• **Text**:
########

[Python-ideas] Adding "+" and "+=" operators to dict

Greg Ewing greg.ewing at canterbury.ac.nz
Thu Feb 12 22:24:27 CET 2015


Chris Angelico wrote:
> we already know that programming isn't the same as
> mathematics.

True, but both mathematicians and programmers share a
desire to be able to reason easily and accurately about
the things they work with.

But my main objection to an asymmetrical + for dicts
is that it would be difficult to remember which way
it went.

Analogy with bytes + sequence would suggest that the
left operand wins. Analogy with dict.update would
suggest that the right operand winds.

########

• **Exercise tasks**:
(a) Shorten the paragraph of the post beginning "But my main objection" into one brief sentence that keeps its main point.
(b) According to the post, who wrote the quoted remark that programming isn't the same as mathematics?
(c) Decide whether each statement agrees with the post. Answer yes or no, and quote the words that decide it.
(i) The post was sent on a Thursday.
(ii) The writer's main objection is that an asymmetrical + for dicts would be slow.
(iii) An analogy with bytes + sequence would suggest that the left operand wins.
Answer using only the post above.

• **Stored data**:

########

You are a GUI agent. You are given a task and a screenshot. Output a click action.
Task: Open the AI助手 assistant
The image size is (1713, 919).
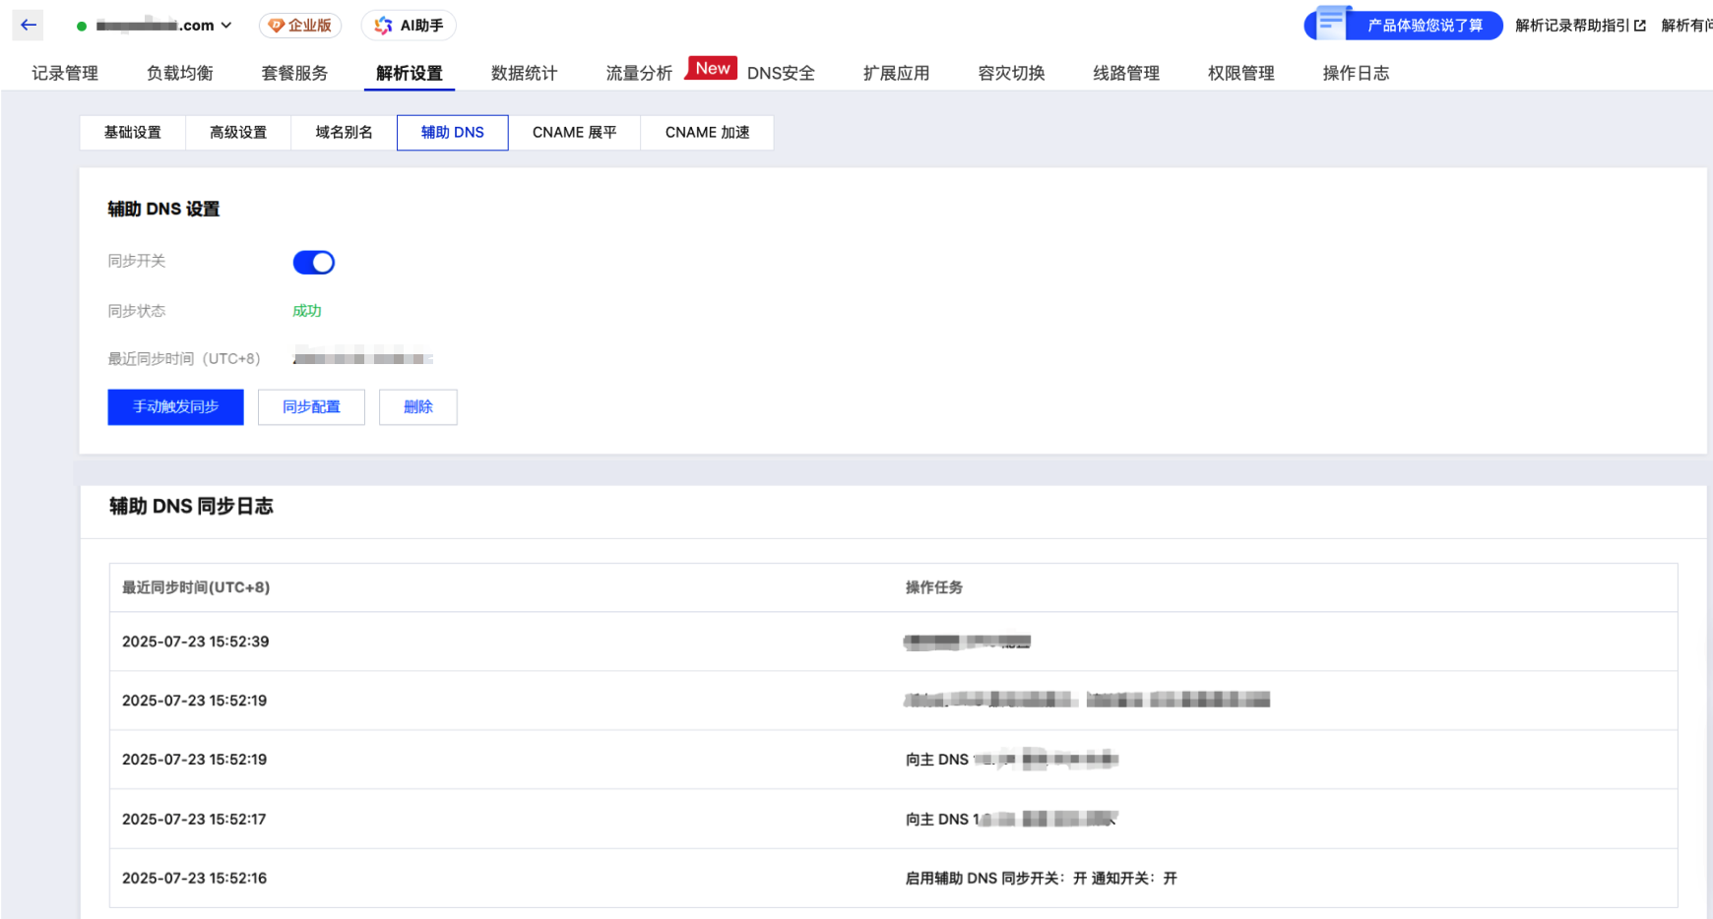[x=409, y=26]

########

• **Final answers**:
(a) The writer mainly objects to an asymmetrical + for dicts because it would be hard to remember which way it went.

(b) Chris Angelico.

(c)
(i) Yes: "Thu Feb 12 22:24:27 CET 2015"
(ii) No: "it would be difficult to remember which way it went"
(iii) Yes: "Analogy with bytes + sequence would suggest that the left operand wins"